Tax dodgers who fail to declare income from renting out properties will soon start to feel the heat as the state continues its efforts to contain the growing phenomenon of undeclared revenues made through letting websites such as Booking.com and Airbnb.
Booking.com is currently asking hosts in Greece to submit their short-term leasing registration number for their properties by the end of November in order for them to keep using the platform’s services. In an email, Booking.com has informed hosts that Greek authorities have turned their attention to illegal accommodation providers and that for the company to ensure it does not promote such lettings it is obliged by law to display the registration numbers of properties available through its site for short-term rental.
Airbnb is heading in the same direction: The leading holiday letting website is redesigning its platforms so that Greek owners can declare their registration number for short-term rentals.
Each property that is available for short lets is required to get a Property Register Number (AMA) through the website of the Independent Authority for Public Revenue, to which Booking.com refers hosts if they have queries.
However, Finance Ministry data show that only 15,000 landlords out of an estimated total of 45,000 have registered with Taxisnet to declare revenues from this kind of activity. That means two out of three owners are hiding revenues.
Ministry officials say that the first inspections and cross-checking will take place in early December, after the deadline has passed, and any owners found not to have obtained an ANA will face fines of up to 5,000 euros.

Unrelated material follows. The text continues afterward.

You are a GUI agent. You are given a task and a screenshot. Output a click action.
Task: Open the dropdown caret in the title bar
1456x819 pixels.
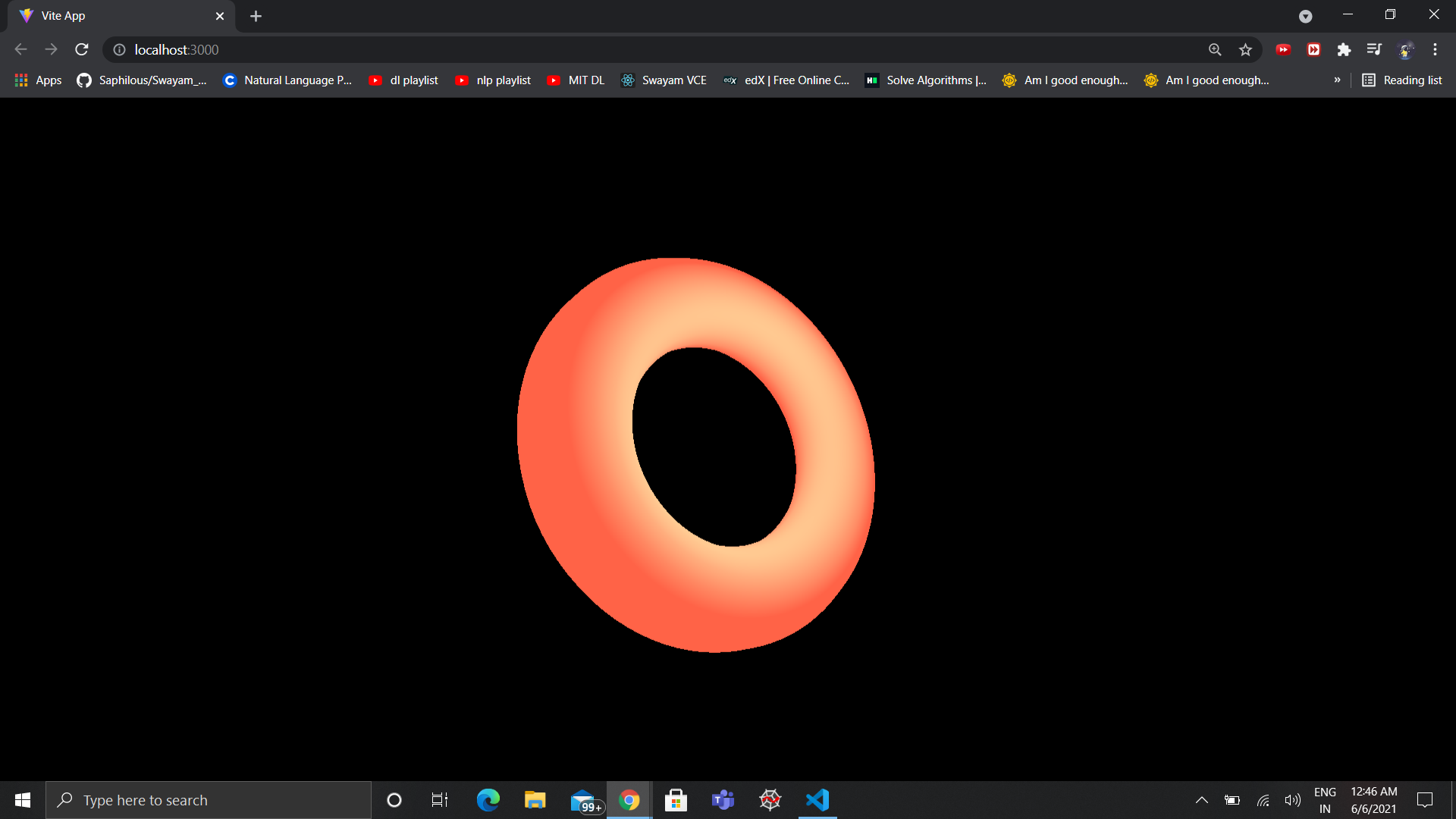(x=1306, y=16)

IAPR is planning spot checks focusing on landlords who have not registered with the online platform, who will be very easy to identify by locating the properties advertised on sites such as Airbnb, HomeAway, Booking.com etc.
The tax inspectors will also compare revenues declared on the IAPR platform with money forwarded to the bank accounts of the owners, as IAPR will have access to data on money forwarded to the Greek banking system.